Işıkları kapattığım ilk an ensemde bir soğukluk hissettim, ardından topuklarımdan tüm bedenime yayılan bir titreme hali. Önemsemedim. Yatağıma geçip üzerimi örttüm fakat kapının açık olması beni rahatsız etti. Kalktım ve kapıyı kapattım. Ardından yatağıma geri döndüm. Bu basit eylem anlamsız bir şekilde nefesimi kesikleştirecek derecede yormuştu beni.

Birkaç derin nefes sonrasında gözlerimi kapadım. Uyku bir sevgili kadar sıcak bir şekilde beni kucaklıyor fakat hırlayan bir sokak köpeği gibi de tedirgin ediyordu. Zihnim bu karmaşık halden yorgun düşüyor, bilincim yavaşça kapanıyordu. Üzerimdeki sersemliği atmam mümkün değildi ve yine aynı şekilde kendimi düşler âleminin akıntısına da bırakamıyordum.
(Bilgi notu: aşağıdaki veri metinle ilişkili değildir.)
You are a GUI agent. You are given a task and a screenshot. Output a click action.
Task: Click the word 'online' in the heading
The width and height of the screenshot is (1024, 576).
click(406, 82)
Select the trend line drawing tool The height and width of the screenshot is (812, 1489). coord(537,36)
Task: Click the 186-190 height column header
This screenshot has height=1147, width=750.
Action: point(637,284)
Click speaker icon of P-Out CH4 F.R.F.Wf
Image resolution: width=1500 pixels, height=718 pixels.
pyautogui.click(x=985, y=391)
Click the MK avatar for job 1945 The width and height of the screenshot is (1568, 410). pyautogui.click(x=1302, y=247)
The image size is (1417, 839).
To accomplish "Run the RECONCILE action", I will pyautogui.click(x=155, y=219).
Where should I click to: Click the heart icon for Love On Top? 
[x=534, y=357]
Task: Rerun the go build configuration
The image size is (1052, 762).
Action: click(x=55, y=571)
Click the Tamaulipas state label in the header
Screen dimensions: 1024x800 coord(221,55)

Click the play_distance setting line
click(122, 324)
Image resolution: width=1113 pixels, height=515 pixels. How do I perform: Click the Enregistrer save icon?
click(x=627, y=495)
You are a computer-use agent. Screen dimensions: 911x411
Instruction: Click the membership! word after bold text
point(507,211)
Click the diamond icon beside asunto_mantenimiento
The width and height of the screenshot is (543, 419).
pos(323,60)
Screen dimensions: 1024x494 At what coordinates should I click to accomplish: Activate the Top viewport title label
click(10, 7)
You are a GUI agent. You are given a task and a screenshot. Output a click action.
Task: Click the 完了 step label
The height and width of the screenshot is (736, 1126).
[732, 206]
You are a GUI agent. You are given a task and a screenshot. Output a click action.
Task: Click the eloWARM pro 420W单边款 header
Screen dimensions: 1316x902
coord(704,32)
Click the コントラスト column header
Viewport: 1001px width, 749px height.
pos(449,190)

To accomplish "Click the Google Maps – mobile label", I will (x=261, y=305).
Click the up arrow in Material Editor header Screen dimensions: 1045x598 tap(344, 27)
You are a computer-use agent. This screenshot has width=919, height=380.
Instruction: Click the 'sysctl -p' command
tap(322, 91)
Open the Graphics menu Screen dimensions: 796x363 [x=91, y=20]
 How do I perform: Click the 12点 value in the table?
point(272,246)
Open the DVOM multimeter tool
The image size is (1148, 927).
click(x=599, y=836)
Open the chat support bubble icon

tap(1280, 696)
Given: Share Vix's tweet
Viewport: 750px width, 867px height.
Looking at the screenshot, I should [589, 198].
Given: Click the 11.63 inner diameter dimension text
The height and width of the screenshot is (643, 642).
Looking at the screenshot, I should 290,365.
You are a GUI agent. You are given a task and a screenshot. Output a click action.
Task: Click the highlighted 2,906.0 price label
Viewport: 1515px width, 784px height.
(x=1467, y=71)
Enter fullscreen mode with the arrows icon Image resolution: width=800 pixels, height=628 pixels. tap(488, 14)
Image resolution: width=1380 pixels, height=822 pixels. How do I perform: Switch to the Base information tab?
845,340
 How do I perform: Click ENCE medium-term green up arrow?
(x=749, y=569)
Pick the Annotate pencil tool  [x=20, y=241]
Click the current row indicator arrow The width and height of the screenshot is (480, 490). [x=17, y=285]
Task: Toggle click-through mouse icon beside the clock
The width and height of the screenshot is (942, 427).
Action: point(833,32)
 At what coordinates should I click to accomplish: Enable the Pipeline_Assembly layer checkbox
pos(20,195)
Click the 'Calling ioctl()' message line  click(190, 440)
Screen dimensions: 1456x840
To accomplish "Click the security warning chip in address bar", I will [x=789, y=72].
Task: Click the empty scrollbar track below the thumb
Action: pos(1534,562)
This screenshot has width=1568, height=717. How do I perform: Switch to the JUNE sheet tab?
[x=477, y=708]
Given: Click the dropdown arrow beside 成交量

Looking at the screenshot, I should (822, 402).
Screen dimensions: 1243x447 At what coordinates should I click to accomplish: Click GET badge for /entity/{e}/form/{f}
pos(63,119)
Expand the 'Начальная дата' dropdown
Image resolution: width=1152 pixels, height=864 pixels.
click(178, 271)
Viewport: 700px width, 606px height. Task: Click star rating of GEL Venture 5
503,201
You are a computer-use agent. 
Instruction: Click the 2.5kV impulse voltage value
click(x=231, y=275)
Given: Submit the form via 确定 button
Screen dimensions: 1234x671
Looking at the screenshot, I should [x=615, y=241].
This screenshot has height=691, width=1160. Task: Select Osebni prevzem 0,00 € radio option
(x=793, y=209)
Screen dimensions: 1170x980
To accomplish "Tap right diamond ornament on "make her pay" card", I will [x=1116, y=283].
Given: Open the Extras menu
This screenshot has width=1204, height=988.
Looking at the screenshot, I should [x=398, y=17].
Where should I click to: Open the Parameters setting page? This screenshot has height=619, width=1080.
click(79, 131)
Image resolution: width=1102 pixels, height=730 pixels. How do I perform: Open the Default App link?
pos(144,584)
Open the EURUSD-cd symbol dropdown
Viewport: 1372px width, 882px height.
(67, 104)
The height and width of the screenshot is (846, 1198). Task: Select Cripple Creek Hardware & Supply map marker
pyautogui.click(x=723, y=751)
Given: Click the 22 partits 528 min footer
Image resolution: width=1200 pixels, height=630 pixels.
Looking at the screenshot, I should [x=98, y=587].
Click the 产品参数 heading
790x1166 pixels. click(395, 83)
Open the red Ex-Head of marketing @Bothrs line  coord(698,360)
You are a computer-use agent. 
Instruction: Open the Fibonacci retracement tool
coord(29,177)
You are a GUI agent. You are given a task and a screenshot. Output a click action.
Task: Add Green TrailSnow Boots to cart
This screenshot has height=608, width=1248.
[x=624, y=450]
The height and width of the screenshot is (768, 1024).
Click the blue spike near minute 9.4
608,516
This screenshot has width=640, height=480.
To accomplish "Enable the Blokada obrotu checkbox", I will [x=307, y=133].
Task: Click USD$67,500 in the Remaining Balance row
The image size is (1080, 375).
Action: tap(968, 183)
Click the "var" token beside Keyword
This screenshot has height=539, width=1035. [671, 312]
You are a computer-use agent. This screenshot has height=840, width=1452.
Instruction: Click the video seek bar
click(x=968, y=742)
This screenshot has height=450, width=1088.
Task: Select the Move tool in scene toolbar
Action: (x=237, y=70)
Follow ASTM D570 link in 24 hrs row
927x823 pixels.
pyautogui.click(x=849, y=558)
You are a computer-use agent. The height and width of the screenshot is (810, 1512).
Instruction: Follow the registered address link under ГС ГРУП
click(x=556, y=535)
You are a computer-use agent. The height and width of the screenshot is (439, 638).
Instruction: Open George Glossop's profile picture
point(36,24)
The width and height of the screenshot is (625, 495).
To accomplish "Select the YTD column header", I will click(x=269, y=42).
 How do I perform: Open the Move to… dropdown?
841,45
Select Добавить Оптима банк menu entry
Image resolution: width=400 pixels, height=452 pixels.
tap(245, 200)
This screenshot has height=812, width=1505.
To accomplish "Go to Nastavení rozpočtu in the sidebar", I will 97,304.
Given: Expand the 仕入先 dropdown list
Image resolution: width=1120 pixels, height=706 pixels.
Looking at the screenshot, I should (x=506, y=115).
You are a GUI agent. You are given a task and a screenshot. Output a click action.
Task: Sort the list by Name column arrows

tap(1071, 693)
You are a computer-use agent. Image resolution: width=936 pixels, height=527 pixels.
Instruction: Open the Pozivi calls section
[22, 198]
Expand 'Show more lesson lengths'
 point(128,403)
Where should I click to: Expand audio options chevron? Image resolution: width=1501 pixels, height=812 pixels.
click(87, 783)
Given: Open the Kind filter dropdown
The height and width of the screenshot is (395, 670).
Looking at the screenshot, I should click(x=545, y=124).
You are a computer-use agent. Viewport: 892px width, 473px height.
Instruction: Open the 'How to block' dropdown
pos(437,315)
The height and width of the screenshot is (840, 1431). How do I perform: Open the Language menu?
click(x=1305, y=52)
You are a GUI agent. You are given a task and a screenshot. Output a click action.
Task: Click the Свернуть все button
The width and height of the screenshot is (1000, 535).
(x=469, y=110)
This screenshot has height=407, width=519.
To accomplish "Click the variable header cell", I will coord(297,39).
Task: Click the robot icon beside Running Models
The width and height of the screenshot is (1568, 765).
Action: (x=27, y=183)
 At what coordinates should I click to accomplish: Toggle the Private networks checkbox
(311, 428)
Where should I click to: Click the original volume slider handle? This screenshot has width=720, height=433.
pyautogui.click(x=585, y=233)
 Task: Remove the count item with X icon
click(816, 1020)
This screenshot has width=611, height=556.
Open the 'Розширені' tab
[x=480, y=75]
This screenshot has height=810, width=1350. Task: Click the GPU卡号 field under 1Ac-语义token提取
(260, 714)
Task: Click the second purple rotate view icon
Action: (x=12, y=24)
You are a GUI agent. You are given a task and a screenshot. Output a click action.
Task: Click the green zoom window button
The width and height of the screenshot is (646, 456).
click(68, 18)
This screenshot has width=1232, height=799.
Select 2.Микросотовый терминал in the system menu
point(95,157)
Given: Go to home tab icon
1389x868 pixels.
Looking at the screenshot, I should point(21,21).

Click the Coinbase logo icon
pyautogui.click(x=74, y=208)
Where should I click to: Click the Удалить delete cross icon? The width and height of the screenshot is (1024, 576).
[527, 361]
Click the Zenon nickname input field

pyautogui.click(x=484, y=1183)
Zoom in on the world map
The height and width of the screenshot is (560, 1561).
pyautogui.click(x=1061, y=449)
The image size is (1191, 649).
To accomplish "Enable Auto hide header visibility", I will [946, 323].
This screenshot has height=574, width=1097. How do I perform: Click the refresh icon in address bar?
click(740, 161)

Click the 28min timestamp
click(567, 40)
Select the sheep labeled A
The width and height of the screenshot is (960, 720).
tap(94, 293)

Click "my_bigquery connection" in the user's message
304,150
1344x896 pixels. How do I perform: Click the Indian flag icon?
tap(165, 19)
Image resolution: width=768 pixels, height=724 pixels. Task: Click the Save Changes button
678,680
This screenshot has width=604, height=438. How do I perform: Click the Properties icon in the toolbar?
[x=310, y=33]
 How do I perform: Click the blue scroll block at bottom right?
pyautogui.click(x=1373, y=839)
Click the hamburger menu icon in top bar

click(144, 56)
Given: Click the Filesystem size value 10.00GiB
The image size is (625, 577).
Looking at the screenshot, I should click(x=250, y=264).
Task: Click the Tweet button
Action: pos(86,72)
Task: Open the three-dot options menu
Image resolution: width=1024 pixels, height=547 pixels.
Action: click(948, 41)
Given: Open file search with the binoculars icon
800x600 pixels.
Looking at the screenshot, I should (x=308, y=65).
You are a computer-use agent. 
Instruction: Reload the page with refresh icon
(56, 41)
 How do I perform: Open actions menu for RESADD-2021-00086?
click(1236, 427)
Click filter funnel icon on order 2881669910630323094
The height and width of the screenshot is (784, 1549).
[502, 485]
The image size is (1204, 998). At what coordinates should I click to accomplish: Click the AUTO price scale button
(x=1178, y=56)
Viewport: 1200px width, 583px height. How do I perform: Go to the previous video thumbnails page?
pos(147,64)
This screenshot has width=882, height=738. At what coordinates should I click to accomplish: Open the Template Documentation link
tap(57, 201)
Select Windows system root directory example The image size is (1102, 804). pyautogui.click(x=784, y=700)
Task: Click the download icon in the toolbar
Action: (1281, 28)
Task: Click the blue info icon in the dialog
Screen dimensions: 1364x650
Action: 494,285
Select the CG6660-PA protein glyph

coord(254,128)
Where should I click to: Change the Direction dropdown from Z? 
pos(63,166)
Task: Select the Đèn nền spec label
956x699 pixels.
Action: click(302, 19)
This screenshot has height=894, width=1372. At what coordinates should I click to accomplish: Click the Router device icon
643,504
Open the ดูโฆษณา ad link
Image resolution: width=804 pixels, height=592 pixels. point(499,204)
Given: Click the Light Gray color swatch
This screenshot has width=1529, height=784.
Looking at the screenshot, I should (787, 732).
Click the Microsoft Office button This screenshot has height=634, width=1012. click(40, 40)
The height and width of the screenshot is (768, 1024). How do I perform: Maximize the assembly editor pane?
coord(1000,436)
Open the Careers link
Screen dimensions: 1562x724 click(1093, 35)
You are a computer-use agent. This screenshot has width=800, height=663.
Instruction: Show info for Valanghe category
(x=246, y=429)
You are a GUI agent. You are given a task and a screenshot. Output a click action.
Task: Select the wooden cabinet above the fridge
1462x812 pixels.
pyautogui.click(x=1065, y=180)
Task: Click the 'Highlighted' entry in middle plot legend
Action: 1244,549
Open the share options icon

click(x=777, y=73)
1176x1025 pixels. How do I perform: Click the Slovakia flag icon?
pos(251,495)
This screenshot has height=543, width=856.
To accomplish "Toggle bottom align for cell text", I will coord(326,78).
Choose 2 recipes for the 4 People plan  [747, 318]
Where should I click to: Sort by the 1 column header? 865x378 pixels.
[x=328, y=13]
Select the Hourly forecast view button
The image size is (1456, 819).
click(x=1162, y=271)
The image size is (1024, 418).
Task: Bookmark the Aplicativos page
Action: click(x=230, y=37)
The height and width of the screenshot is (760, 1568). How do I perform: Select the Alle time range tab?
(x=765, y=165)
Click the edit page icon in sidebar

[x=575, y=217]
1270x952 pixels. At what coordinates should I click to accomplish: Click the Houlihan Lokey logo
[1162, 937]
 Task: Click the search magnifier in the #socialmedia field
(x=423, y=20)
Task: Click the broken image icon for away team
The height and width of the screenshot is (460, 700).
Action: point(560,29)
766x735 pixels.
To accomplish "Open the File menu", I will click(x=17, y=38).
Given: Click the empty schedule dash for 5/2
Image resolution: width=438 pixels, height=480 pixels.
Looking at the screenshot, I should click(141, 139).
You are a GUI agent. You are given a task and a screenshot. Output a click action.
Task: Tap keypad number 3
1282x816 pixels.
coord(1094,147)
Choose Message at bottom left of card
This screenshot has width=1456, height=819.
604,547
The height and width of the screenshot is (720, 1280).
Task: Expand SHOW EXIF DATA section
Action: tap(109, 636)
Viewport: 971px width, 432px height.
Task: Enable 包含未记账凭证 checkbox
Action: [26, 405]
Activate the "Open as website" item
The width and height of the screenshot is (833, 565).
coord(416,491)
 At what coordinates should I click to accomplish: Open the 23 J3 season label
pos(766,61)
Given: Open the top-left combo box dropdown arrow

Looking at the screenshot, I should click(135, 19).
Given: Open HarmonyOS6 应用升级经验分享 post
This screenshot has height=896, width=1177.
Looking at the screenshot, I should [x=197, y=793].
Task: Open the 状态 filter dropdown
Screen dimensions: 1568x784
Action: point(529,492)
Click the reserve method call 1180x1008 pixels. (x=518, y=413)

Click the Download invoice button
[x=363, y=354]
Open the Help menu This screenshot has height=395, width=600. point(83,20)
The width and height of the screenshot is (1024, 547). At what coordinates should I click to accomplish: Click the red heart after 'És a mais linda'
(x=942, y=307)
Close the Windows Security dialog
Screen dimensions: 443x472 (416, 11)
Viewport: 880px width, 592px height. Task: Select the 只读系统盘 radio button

Belirsiz ve takatsiz bir hal içindeydim, zaten ne olduysa o zaman oldu. Birden üzerime bir ağırlık çöktü. Sanki ipekten bir nevresimin yerine, çelikten bir plakanın altına girmiştim. Hareket edemiyordum. Düşüncelerim iyice bulanıklaşmıştı. Göğüs kafesimde artan baskı yüzünden nefes alamıyordum. Nefes alamadığımdan gözlerim kararıyordu. O sırada hissettim. Tamamı ile bir seziydi. Odada benden başka biri vardı. Yaşadığım basit bir kâbus değildi. Bunu bana biri yapıyordu.

Neler olduğunu anlamlandırmaya çalışırken ani bir ses duydum. Yüreğim sanki göğsümü delecek gibi çarpıyordu. Hırlama, kükreme, çığlık karışımı bu dehşet sesi beni kendime getirdi. Bilincim açılmıştı; fakat hala hareket edemiyordum. Gelen şey her ne idiyse üzerimdeki örtüyü çekiştirmeye başladı. Bağırmaya çalıştım. Sesim çıkmıyordu. Çığlıklar attım fakat kendim bile duyamadım. Sanki bir bataklıktaydım ve mücadele ettikçe o şey tarafından boğuluyordum.

Kendimi kurtarmaya çalışırken karşımdaki görüntünün dehşetiyle debelenmeyi bıraktım. Gözlerim duvara çarptığında onu gördüm. Bir gölgeydi fakat canlıydı. İnsan olmadığı aşikârdı. Hem cismi vardı hem de ruhanî bir formdaydı. Korkudan bayılmak üzereyken hemen yanında iki varlık daha belirdi. İçimdeki terör duygusu beni hareketsiz kılmıştı. Neler olacağını çaresizce izliyordum. Kimi zaman somutlaşan kimi zamansa kaybolan görüntüler, mide bulandırıcı, tiksindirici bir yapıya sahipti. Cisimleştikleri zaman onların çürümüş derilerini, kurtlanmış yüzlerini, parçalanmış etlerini görebiliyordum.

Neden sonra bu üç habis ruh arasında kıyasıya bir dövüş başladı. Birbirlerine acımasızca saldırıyorlar, karşılarındakini yok etmek için ellerinden geleni yapıyorlardı. Nihayet bu amansız mücadele bittiğinde ilk gelmiş olan diğer ikisinin karşısında muzaffer olmuştu. Yenilgiye uğramış varlıkların bedenlerinden sızan kükürt kokusu beni neredeyse kusturacaktı. İlk gelen ayaklarının altına aldığı cesetlerin derilerini parçalayıp kanlı tırnaklarını bana doğru uzattı. Duvardan kan lekeleri damlıyordu. Burnumu sızlatan bir koku vardı, ölümün kokusu. Sıra bana gelmişti. Öleceğimden emindim.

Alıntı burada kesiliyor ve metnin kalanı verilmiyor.